But not everyone sees Internet voting as a portal to a more democratic future. The Voting Integrity Project, a nonprofit civic group in Virginia, has sued in federal court to block the Arizona Democrats' plan on behalf of two minority voters, saying it discriminates against minority voters, who are less likely than whites to have access to the Internet.

Then there are security problems. The two electronic voting companies use various kinds of software to protect voters' privacy and make sure nobody casts more than one ballot. But the California Internet Voting Task Force, a panel of technology experts, political scientists and civic leaders convened by Secretary of State Bill Jones, presented an alarming picture in January in a report rejecting the notion of allowing voters to cast ballots from home via the Internet anytime soon.

The task force said that despite security measures, it would be all too easy to distribute a "Trojan horse" virus, perhaps by e-mail, to take up residence in voters' home computers. Such a virus, the panel said, could direct Internet voting software to take over the keyboard and mouse and place automated votes without the user's even being aware that the vote had been altered.

Jim Adler, president of VoteHere.net, said such concerns were overblown, but he acknowledged that extra security measures might be necessary and that they would involve some work on the voters' part. "You may have to sacrifice convenience for security," he said.

Researchers for the Defense Department, which is creating a system to allow Americans overseas to cast ballots through the Internet, came to the same conclusion as the California panel. Glenn Flood, a Pentagon spokesman, said the pilot project, scheduled to be tested by 250 military personnel in November, would allow voting only from virus-free machines at military bases.

Other experts dispute a central premise of the Internet-voting movement: that technology, in and of itself, will attract large numbers of new voters.

"There's no pent-up demand for 'Gee, if I could do this from home, I would participate in politics,"' said Michael Cornfield, a political scientist who is director of the Democracy Online Project at George Washington University. "We've been there. We've done this. It does not work."

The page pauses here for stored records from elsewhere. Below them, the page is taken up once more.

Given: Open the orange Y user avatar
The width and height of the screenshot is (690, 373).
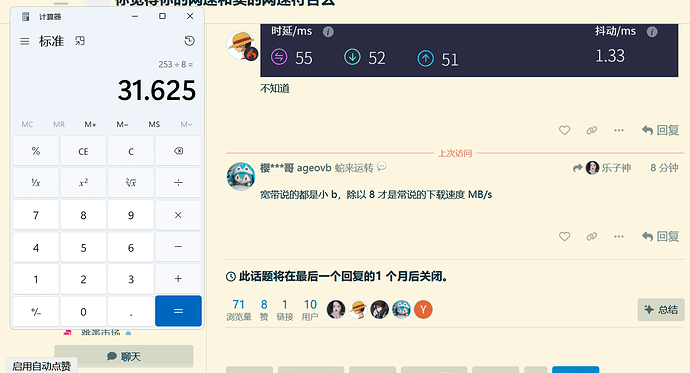Looking at the screenshot, I should coord(423,310).
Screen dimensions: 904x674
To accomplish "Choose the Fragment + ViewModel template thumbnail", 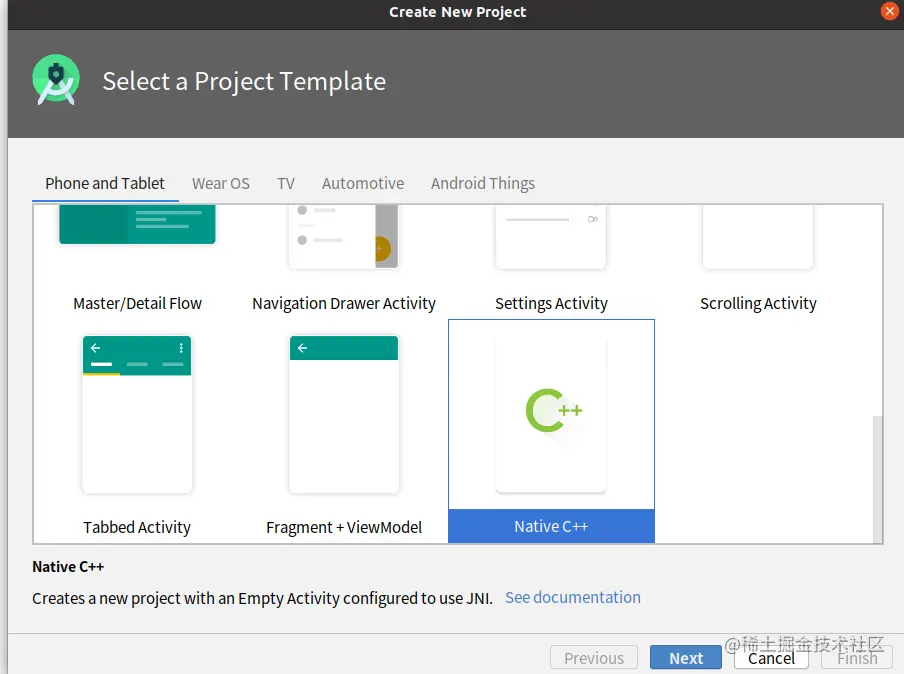I will 344,413.
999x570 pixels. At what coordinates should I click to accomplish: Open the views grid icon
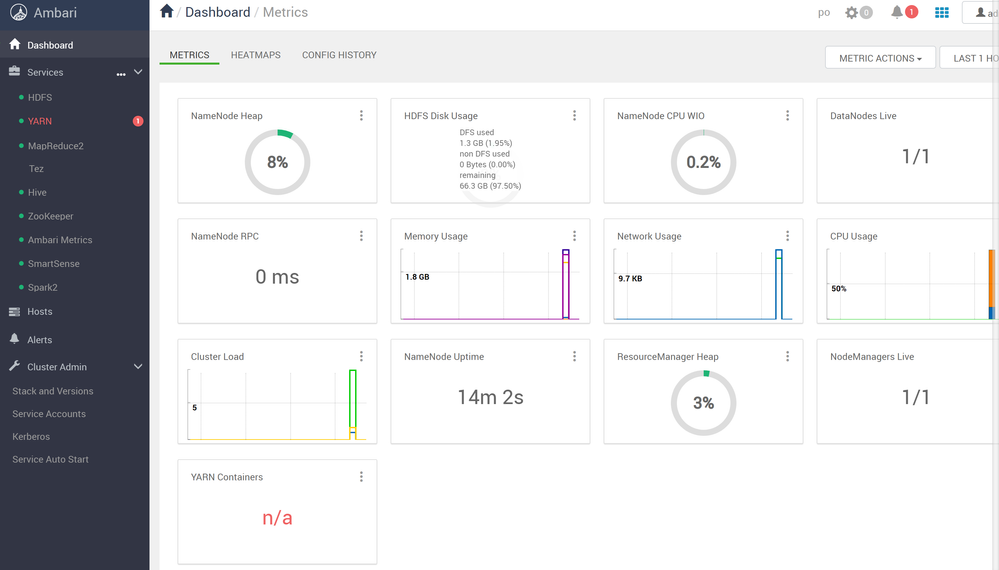942,12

Christopher Arterton, dean of the Graduate School of Political Management at George Washington, said that experiments in "tele-democracy" in the 1980s, in which people could register opinions by telephone on issues presented in town hall meetings on cable television, were disappointing.

"Media was not a cure-all for the problems of democracy," he said. "The real resistance from citizens is attitudes toward politics."

And many state election officials are far from sold on Internet voting. "We have a couple of software companies that are driving this process," said Thomas Wilkey, executive director of the New York state Board of Elections. "I don't think anybody is saying they're totally against this, but let's take a look before jumping into this. It's like jumping into the lake without testing the water."

Practical issues aside, the political obstacles are bound to remain substantial. Consider the culture clash that took place in Louisiana last spring, when VoteHere.net persuaded moderate Republicans to propose Internet voting to bring attention to the party's 2000 presidential caucuses.

The issue became a flashpoint in the longstanding rivalry between conservatives and moderates. And as the software people looked on in amazement, the old politics rapidly trumped the new: conservatives, invoking a series of unorthodox parliamentary maneuvers, managed to bury the proposal, at least for this election year.